# Bait Chowder!!!!



## BULLDAWG (Aug 28, 2003)

Planned on going fishing today with my son while my wife and daughter were away in New York for the weekend but as plans usually do they changed!! My son started getting a sore throat yesterday and with it being this cool and windy I didn't think it best for him to be out on the surf with me. I had picked up a dozen nice chowder clams and a pound of 41/50 shrimp to use as bait and figured I'd get some bloods at the tackle shop on the way. Started getting a craving for some thick New England Clam Chowder and figured the shrimp would make it even better!!! Spent the morning making the stock and turned it into a delicious chunky clam chowder by early this afternoon.
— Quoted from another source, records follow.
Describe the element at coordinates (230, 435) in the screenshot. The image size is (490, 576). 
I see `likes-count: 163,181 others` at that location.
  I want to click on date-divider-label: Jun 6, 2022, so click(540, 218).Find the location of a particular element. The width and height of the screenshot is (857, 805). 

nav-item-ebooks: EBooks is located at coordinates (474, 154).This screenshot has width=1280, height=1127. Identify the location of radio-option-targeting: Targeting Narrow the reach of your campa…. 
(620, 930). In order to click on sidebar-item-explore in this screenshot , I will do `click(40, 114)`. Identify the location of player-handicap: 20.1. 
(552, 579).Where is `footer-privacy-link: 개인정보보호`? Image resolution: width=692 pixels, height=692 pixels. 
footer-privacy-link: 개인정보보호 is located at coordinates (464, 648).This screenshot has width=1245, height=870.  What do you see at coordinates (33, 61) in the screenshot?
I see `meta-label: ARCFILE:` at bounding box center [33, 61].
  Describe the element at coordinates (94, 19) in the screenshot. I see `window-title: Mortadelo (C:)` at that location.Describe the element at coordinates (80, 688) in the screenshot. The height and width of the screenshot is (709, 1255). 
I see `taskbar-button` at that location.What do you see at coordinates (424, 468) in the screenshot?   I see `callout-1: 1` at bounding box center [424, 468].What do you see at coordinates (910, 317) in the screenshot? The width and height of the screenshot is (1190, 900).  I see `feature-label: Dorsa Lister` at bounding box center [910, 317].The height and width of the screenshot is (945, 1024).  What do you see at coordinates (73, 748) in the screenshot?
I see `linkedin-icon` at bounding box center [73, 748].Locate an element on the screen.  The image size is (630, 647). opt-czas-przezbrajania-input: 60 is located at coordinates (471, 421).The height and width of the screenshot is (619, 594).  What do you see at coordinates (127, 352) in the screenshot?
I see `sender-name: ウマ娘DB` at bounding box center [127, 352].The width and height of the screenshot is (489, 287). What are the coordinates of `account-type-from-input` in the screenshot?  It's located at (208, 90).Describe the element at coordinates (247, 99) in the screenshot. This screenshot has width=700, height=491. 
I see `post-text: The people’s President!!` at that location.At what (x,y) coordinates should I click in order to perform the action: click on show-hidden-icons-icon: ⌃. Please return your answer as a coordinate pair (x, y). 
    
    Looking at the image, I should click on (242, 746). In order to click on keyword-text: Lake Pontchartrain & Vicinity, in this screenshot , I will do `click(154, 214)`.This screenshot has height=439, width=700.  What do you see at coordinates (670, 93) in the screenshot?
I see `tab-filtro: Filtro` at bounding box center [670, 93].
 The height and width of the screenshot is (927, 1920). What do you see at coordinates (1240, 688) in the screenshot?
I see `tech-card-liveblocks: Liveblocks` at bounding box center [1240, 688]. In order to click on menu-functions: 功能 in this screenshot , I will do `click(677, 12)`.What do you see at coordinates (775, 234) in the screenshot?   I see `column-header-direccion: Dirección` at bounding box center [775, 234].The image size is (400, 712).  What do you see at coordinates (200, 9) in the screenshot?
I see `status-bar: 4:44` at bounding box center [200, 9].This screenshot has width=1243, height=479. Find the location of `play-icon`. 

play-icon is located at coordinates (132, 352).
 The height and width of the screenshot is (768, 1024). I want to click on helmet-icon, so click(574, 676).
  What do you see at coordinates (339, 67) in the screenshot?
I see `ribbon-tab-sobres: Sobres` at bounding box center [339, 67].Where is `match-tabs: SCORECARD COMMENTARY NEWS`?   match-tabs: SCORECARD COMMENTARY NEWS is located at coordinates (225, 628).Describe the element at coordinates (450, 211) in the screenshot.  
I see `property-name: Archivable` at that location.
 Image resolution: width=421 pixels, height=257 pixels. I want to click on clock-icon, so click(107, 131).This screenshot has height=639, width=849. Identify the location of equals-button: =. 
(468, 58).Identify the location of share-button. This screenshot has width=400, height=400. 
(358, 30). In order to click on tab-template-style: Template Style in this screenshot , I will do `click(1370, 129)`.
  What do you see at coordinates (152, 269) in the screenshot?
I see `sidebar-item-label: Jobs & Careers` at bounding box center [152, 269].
Didn't get out fishing but saved still had a great seafood dinner!!! Can always get more bait in the morning if he's feeling better right!! GOOD LUCK TO ANYONE WHO GETS OUT TONIGHT OR IN THE AM


----------



## 1mocast (Jul 11, 2003)

*Hey*

I'm at work and you're making me hungry---Quess I'll have to stop at Wallyworld on my way home and pick up some crab legs and some shrimp----better yet maybe some catfish stew.


----------



## Axon (Sep 8, 2002)

glad you didn't pick up the bloods yet...that would of been an interesting chowder
:barf:


----------



## BULLDAWG (Aug 28, 2003)

*Bloods in the soup ? YEACCHHHH*

I wish I had picked up the bloodsI probably would have headed to the pier instead of the surf. Didn't realize I'd be looking at rain today. My wife comes back this afternoon and I'm hoping to get out this evening to toss some storms at some rocks!!!! Might be a little cool but I've got some good hot chowder to keep in the thermos !!


----------